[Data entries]
::::::::::
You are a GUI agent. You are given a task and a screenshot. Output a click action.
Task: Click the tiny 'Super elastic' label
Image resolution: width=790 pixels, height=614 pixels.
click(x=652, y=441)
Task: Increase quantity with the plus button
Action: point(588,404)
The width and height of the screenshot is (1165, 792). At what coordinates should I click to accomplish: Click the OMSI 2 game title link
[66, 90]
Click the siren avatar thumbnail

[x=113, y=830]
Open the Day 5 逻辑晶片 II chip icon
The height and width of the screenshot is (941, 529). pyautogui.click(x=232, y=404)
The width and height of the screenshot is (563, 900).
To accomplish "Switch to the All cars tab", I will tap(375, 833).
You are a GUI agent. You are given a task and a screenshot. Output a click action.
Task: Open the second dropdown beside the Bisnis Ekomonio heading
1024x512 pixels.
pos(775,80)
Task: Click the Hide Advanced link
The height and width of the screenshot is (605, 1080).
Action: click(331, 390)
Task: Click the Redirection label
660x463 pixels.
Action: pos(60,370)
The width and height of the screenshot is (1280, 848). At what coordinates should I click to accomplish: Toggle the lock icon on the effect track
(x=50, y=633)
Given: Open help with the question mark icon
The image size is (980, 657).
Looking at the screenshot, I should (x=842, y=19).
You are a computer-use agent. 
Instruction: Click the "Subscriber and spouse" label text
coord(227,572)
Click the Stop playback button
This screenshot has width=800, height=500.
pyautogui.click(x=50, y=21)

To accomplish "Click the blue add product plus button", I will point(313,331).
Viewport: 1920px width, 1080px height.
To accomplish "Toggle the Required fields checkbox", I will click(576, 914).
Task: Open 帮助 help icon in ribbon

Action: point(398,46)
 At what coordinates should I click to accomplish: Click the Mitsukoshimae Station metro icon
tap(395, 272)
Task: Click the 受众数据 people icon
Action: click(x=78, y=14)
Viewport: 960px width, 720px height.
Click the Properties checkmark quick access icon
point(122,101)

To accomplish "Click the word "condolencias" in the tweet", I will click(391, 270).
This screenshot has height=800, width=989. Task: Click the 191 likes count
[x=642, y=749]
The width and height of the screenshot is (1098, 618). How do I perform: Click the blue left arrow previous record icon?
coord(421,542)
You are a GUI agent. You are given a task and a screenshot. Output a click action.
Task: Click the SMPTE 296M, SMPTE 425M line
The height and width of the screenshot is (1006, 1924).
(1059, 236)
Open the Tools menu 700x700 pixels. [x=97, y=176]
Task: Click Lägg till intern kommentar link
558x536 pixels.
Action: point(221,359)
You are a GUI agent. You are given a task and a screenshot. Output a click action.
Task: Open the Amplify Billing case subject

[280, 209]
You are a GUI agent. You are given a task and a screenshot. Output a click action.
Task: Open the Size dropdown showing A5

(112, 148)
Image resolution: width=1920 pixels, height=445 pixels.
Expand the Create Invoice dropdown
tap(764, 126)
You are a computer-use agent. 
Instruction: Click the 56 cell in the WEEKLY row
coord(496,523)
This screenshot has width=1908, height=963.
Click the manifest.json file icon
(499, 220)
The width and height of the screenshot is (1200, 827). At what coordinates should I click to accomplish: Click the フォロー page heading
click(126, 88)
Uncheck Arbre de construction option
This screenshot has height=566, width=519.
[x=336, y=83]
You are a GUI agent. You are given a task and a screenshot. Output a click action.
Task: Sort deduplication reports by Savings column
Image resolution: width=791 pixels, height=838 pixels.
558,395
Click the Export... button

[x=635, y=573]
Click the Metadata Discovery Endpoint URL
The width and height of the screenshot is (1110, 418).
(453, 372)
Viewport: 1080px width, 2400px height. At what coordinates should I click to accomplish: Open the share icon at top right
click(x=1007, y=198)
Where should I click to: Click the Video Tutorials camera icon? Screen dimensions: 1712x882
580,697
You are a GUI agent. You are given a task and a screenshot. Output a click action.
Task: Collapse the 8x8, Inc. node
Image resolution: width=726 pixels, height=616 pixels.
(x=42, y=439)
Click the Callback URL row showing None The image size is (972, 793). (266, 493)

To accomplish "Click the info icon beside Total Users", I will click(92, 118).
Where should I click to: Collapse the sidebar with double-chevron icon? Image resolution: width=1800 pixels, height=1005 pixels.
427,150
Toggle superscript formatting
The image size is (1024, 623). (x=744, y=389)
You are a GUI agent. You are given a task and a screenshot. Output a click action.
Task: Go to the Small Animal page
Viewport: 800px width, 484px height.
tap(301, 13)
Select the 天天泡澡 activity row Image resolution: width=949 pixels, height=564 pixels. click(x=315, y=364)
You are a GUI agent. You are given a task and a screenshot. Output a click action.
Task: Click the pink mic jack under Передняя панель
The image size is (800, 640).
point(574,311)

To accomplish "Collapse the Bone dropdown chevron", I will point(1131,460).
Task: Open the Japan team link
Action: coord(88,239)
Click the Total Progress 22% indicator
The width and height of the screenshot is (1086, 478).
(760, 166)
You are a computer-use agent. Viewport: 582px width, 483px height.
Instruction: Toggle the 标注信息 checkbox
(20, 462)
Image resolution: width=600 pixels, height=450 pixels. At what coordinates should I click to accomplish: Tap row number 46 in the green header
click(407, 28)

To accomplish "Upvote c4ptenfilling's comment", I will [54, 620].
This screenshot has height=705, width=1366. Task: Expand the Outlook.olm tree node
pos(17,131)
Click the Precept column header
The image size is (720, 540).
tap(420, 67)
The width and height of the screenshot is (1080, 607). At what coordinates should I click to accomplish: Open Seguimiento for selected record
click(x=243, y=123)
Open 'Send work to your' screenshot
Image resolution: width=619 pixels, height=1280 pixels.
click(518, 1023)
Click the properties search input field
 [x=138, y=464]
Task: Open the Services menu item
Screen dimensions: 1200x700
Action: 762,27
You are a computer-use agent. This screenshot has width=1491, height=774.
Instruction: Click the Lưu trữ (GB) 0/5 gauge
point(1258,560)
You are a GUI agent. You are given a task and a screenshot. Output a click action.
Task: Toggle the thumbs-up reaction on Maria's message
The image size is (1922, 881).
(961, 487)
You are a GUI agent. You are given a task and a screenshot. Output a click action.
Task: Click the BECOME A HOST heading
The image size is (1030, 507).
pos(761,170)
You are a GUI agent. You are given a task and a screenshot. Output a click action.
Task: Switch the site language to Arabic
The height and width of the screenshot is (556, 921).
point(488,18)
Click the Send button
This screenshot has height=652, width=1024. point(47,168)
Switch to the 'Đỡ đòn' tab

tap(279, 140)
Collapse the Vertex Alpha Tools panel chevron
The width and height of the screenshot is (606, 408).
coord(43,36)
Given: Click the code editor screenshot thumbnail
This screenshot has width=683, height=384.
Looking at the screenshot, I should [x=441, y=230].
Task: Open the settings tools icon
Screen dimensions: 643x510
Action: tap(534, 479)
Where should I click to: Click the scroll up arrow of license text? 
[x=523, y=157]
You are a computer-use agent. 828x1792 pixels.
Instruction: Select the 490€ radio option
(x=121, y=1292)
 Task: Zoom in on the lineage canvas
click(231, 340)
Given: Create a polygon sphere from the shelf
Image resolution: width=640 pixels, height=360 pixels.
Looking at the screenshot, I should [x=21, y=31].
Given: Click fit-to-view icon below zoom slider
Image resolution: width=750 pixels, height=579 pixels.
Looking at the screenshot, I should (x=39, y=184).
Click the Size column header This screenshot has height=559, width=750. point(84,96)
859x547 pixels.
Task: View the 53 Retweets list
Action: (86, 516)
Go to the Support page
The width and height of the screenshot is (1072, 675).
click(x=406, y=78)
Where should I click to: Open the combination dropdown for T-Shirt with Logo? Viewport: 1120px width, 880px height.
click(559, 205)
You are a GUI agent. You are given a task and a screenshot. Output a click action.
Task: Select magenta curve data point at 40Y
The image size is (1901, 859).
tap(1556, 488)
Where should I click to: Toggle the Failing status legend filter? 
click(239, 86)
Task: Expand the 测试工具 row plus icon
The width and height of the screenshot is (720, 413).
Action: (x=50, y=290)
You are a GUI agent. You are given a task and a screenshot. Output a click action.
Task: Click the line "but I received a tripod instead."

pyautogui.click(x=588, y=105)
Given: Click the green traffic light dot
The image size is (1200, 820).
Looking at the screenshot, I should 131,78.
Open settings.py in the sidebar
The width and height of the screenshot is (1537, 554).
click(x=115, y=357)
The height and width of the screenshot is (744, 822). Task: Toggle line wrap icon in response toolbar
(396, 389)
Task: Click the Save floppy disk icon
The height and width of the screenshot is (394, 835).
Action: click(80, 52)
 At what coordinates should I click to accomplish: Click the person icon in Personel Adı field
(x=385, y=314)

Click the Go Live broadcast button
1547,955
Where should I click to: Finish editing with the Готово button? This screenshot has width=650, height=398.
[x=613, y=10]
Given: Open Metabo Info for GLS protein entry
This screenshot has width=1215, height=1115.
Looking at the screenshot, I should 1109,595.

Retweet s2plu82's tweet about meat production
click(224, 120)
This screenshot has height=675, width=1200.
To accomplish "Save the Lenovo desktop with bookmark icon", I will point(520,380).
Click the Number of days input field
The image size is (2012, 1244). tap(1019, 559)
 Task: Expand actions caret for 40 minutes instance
::::::::::
What is being asked »
Only the lines containing the word "Save" should be returned from the data above.

Result of this task »
Task: Click the Save floppy disk icon
To accomplish "Save the Lenovo desktop with bookmark icon", I will point(520,380).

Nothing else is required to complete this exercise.